-- 文档 --
零基础学Flink:Data Source & Data Sink


在上一篇讲述CEP的文章里,直接使用了自定义Source和Sink,我翻阅了一下以前的文章,似乎没有对这部分进行一个梳理,那么今天我们来就这上次的代码,来说说 Data Source 和 Data Sink吧。


从宏观上讲,flink的编程模型就可以概况成接入data source,然后进行数据转换操作,再讲处理结果sink出来。如下图所示。

640?wx_fmt=png

其实这可以形成一个完美的闭环,将处理结果sink到另外一个流里的时候,那么这个sink就又可以变成下一个flink job的source了。当然也可以选择sink到一个csv文件里,或是通过jdbc写到数据库里。


Data Source


我们还是以上一篇文章的空气质量例子为例,我们制造一个发生器,来向制造数据,然后将数据写入kafka。

-- 资料摘录 --
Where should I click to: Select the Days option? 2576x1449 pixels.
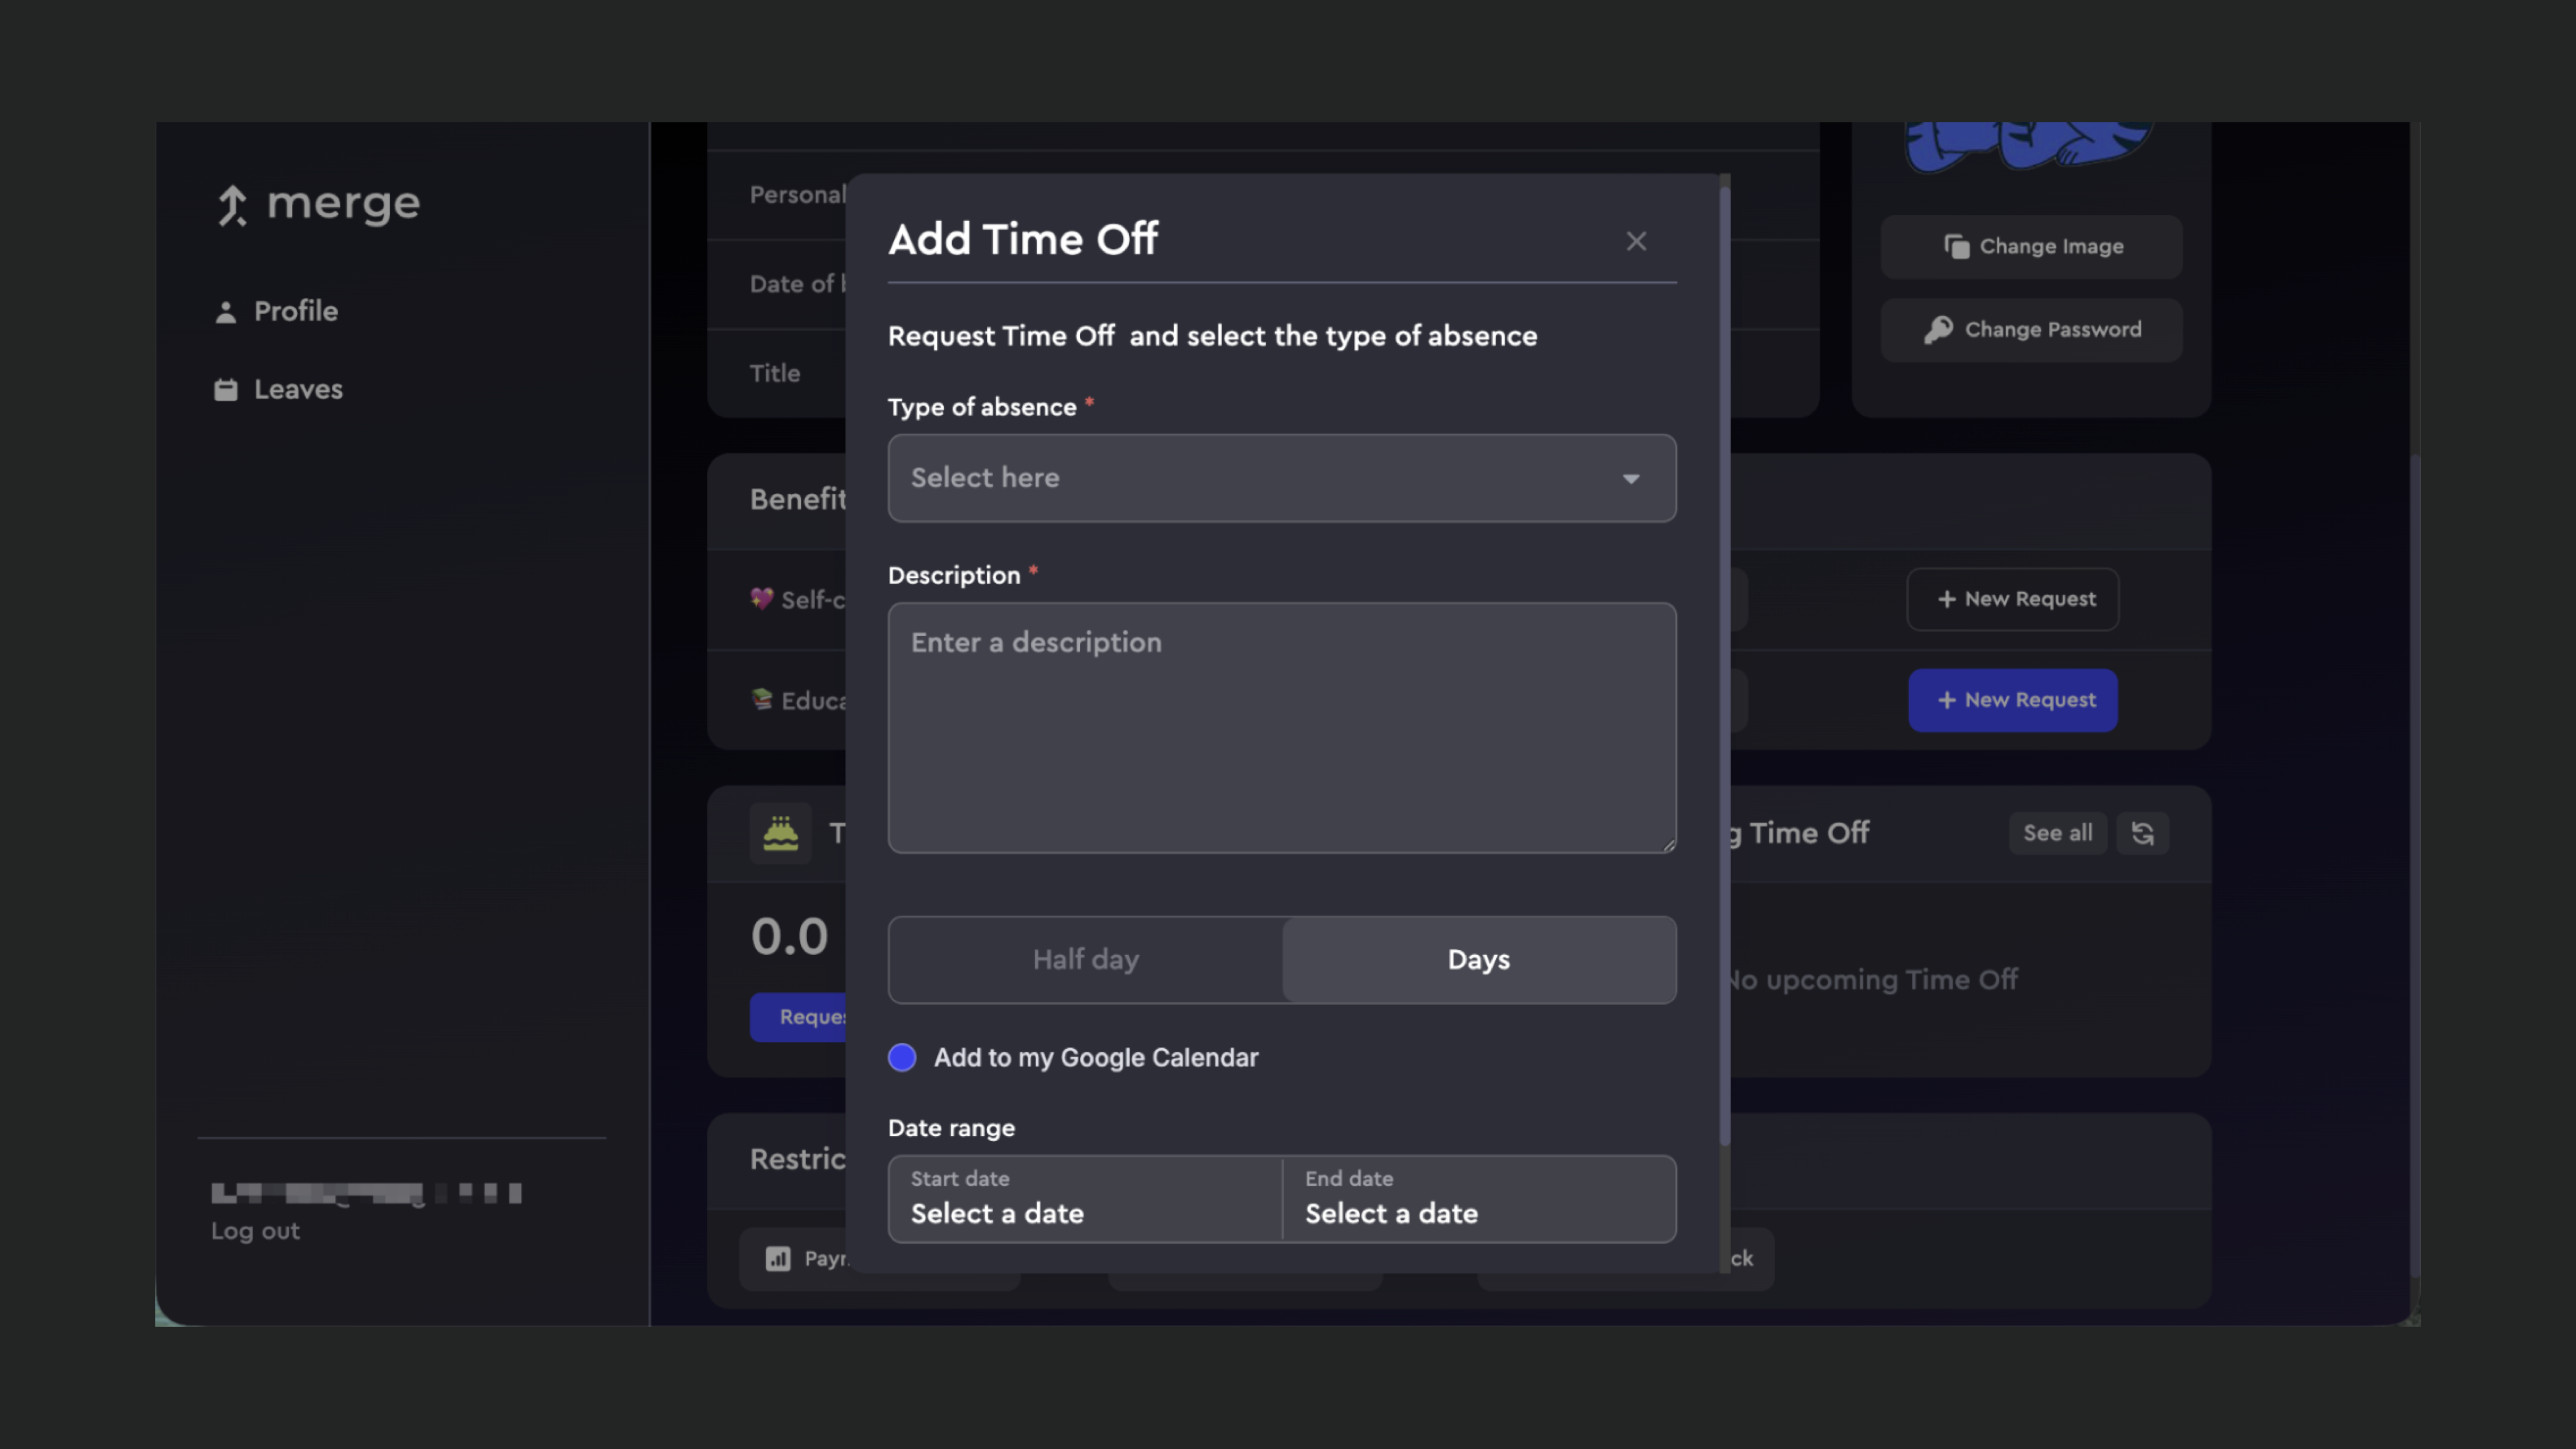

-- 任务目标 --
[1] 根据这篇Flink文章,判断以下说法是否与文中一致,逐条回答"是"或"否",并原样引用起决定作用的原文:(a) sink出去的处理结果可以成为下一个flink job的source;(b) 处理结果也可以sink到csv文件里;(c) 文中制造的数据发生器把数据写入数据库。
[2] 这篇Flink文章讲Data Source时沿用了哪个例子?
[3] 请把这篇Flink文章中从“其实这可以形成一个完美的闭环”起,到“来向制造数据,然后将数据写入kafka。”为止(包括这部分)的原文一字不差地照抄下来。
上面的资料用不到,可以跳过。

-- 书面作答 --
[1]
(a) 是,"那么这个sink就又可以变成下一个flink job的source了"
(b) 是,"当然也可以选择sink到一个csv文件里"
(c) 否,"然后将数据写入kafka"

[2] 上一篇文章的空气质量例子。

[3]
其实这可以形成一个完美的闭环,将处理结果sink到另外一个流里的时候,那么这个sink就又可以变成下一个flink job的source了。当然也可以选择sink到一个csv文件里,或是通过jdbc写到数据库里。


Data Source


我们还是以上一篇文章的空气质量例子为例,我们制造一个发生器,来向制造数据,然后将数据写入kafka。